Review: 'Love and Treasure' by Ayelet Waldman

I requested this novel off Netgalley because I thought the cover looked absolutely stunning and the synopsis promised a lot of good things to come. I am so glad I did request it because Waldman's novel had me absolutely spell-bound.

Publisher: Knopf Doubleday (USA) / Two Roads (UK)
Pub. Date: 04/09/2014
A spellbinding new novel of contraband masterpieces, tragic love, and the unexpected legacies of forgotten crimes, Ayelet Waldman’s Love and Treasure weaves a tale around the fascinating, true history of the Hungarian Gold Train in the Second World War.
In 1945 on the outskirts of Salzburg, victorious American soldiers capture a train filled with unspeakable riches: piles of fine gold watches; mountains of fur coats; crates filled with wedding rings, silver picture frames, family heirlooms, and Shabbat candlesticks passed down through generations. Jack Wiseman, a tough, smart New York Jew, is the lieutenant charged with guarding this treasure—a responsibility that grows more complicated when he meets Ilona, a fierce, beautiful Hungarian who has lost everything in the ravages of the Holocaust. Seventy years later, amid the shadowy world of art dealers who profit off the sins of previous generations, Jack gives a necklace to his granddaughter, Natalie Stein, and charges her with searching for an unknown woman—a woman whose portrait and fate come to haunt Natalie, a woman whose secret may help Natalie to understand the guilt her grandfather will take to his grave and to find a way out of the mess she has made of her own life.
Waldman's narrative in Love and Treasure is one that is absolutely fascinating. She weaves together the stories of a number of different characters who are all somehow related, despite living in different centuries. The actions of one character impact the others and yet it takes you till the end of the novel to figure out how all the different plot strands work together. Split into three different narratives, the reader is faced with love, anger, regret and everything in between.  We find characters of different ages, genders, races and positions and because of this each character is fascinating. Waldman gives each of them their own story and all of them are at times almost impossible to like, although you can't help but love them either. There are moments which will break your heart and Waldman never sacrifices the reality of her chosen time-period for the sake of "plot". She describes the harshness and cruelty of a continent ripped apart, while never depicting humanity as utterly lost and depraved.

What Waldman manages to do in Love and Treasure is tell the story of the Second World War and the Holocaust in a way that is new and, in lack of a better word, refreshing. History is a story that is often retold and sometimes it can seem as if everything has already been told. The skill, then, for an author, lies in finding a new angle of telling a well-known story. Waldman picks up the, for some reason, relatively obscure story of the Hungarian Gold Train and from there spins her own tale. She doesn't shirk away from showing everyone from both their good and their bad sides, may it be the American soldiers, the Zionists or the late 19th century elite. As a consequence her characters are real, are human, and act surprisingly at times. Something I majorly enjoyed was Waldman's development of female characters. They are active and crucial to the plot of each of the narratives.

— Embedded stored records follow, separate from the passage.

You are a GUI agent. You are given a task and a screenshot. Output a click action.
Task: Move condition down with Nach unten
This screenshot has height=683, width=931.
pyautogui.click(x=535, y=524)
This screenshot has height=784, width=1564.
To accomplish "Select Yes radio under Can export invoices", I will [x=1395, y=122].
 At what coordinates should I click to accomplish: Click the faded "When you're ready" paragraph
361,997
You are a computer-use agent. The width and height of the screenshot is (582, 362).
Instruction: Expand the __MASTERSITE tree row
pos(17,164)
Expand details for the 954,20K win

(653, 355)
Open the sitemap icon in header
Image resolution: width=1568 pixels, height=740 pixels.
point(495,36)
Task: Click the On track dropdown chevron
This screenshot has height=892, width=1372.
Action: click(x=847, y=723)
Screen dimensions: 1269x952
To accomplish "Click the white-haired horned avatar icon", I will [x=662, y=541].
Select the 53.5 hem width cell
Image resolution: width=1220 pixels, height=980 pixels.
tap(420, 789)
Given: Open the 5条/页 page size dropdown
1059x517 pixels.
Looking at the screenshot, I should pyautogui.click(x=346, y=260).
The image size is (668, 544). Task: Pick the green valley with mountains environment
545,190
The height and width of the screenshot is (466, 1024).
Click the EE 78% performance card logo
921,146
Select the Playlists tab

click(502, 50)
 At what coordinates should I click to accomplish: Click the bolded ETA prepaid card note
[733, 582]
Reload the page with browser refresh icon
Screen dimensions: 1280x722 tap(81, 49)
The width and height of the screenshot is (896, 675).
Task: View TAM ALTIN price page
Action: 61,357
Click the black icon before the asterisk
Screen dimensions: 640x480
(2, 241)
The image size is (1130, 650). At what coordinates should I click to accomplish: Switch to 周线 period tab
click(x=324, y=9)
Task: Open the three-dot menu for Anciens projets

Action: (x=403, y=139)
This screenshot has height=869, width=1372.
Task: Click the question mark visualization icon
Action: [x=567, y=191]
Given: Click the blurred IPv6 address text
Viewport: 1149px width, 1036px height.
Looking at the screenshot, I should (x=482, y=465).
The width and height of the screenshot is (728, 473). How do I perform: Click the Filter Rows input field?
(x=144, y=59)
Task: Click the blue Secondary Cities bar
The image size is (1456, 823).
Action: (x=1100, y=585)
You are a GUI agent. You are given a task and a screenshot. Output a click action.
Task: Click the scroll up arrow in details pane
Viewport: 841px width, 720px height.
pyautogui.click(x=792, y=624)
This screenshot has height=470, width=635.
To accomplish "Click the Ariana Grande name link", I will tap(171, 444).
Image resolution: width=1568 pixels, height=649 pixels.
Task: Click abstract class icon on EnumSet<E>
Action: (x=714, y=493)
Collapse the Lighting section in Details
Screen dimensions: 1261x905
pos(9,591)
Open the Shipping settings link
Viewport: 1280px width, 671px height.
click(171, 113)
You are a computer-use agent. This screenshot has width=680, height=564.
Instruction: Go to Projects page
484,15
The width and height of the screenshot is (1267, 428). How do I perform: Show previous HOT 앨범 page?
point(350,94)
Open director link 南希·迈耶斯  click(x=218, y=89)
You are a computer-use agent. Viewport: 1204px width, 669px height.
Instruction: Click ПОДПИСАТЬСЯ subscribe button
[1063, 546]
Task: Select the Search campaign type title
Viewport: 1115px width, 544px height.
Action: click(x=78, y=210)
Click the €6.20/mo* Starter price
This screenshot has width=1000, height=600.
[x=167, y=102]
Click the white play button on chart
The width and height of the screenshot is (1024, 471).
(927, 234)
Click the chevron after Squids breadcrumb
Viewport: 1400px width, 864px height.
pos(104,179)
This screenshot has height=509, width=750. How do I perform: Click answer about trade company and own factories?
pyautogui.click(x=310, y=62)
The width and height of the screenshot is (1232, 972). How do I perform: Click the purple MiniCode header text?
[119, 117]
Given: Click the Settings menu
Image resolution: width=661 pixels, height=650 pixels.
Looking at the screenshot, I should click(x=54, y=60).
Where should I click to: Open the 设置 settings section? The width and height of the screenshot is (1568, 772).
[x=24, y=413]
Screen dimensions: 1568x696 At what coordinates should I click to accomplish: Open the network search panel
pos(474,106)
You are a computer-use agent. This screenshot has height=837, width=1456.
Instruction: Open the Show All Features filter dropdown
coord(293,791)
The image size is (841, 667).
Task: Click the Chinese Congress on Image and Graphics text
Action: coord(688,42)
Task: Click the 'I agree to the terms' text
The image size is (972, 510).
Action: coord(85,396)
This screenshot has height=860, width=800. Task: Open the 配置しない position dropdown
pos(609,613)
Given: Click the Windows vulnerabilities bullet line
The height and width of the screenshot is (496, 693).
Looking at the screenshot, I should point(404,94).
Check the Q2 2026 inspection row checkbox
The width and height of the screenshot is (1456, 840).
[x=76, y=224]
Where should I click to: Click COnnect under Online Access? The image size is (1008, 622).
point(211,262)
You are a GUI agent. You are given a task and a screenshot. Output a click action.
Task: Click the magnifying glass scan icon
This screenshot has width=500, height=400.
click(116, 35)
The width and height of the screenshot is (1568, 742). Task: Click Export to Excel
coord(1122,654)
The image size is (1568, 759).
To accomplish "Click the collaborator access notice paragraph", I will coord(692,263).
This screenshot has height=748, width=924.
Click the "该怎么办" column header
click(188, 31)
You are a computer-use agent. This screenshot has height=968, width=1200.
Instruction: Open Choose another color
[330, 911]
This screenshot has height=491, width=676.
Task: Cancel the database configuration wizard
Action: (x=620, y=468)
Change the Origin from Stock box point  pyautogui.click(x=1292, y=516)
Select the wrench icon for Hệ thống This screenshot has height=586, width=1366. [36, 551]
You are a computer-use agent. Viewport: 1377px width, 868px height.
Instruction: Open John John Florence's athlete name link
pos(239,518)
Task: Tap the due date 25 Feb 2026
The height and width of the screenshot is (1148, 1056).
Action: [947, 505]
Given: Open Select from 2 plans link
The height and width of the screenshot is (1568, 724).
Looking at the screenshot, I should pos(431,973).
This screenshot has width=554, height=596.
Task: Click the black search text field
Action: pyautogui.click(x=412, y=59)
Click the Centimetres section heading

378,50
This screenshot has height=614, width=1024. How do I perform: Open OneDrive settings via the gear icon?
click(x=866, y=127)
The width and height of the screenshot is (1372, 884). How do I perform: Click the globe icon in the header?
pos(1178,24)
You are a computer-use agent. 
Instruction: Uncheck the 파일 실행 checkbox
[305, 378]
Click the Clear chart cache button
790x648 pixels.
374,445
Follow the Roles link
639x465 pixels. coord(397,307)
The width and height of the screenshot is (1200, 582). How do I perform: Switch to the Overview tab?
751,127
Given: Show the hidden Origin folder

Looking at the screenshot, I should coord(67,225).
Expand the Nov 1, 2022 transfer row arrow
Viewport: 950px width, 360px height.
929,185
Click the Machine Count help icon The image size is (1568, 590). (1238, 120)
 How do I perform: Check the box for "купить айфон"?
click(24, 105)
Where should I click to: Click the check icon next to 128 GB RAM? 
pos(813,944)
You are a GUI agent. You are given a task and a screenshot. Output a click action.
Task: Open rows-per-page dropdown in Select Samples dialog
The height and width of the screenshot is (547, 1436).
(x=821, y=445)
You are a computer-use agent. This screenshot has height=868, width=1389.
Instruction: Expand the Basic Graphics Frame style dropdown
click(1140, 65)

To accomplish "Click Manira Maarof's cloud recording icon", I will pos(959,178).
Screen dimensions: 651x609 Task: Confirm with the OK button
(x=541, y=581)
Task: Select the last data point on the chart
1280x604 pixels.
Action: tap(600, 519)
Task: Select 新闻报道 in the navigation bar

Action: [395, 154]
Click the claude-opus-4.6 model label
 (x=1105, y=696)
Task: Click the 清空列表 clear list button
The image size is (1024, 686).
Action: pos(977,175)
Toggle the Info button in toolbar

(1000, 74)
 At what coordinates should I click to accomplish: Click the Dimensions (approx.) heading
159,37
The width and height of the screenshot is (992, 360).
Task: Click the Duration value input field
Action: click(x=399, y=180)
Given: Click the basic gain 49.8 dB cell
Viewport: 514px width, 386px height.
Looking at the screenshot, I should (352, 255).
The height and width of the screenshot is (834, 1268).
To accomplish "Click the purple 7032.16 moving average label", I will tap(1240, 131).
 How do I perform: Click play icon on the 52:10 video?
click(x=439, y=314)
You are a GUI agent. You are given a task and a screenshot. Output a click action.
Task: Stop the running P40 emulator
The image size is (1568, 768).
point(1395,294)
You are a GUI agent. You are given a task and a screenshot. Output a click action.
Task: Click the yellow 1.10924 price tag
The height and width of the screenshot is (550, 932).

Waldman's writing style is both straight-forward and beautifully descriptive. Whether she is describing Salzburg as it once was or talking about the horrors of the concentration camps, there is something very honest to her writing. It is engaging and it is fascinating. The different characters' stories will stick with you when you are forced to put the book down to resume normal life and will mercilessly drag you back. Love and Treasure doesn't shirk back from showing humanity from its bad sides, yet Waldman always reminds the reader of the beauty in the world as well. Finally, the novel addresses a consequence of the Holocaust which is overlooked by many people: the utter loss of culture that Europe suffered through the destruction of the Jewish people. A whole generation of musicians, artists and craftsmen disappeared and after reading Love and Treasure this will be something you will severely lament.

I give this novel...

5 Universes!

Love and Treasure is stunning and is a novel that will stick with you for a long time. Waldman moves between narratives and characters with ease, explaining one by developing the other. Each of the time periods discussed are fascinating and Waldman has clearly done her research. I recommend this to everyone who is interested in historical fiction and in the Second World War.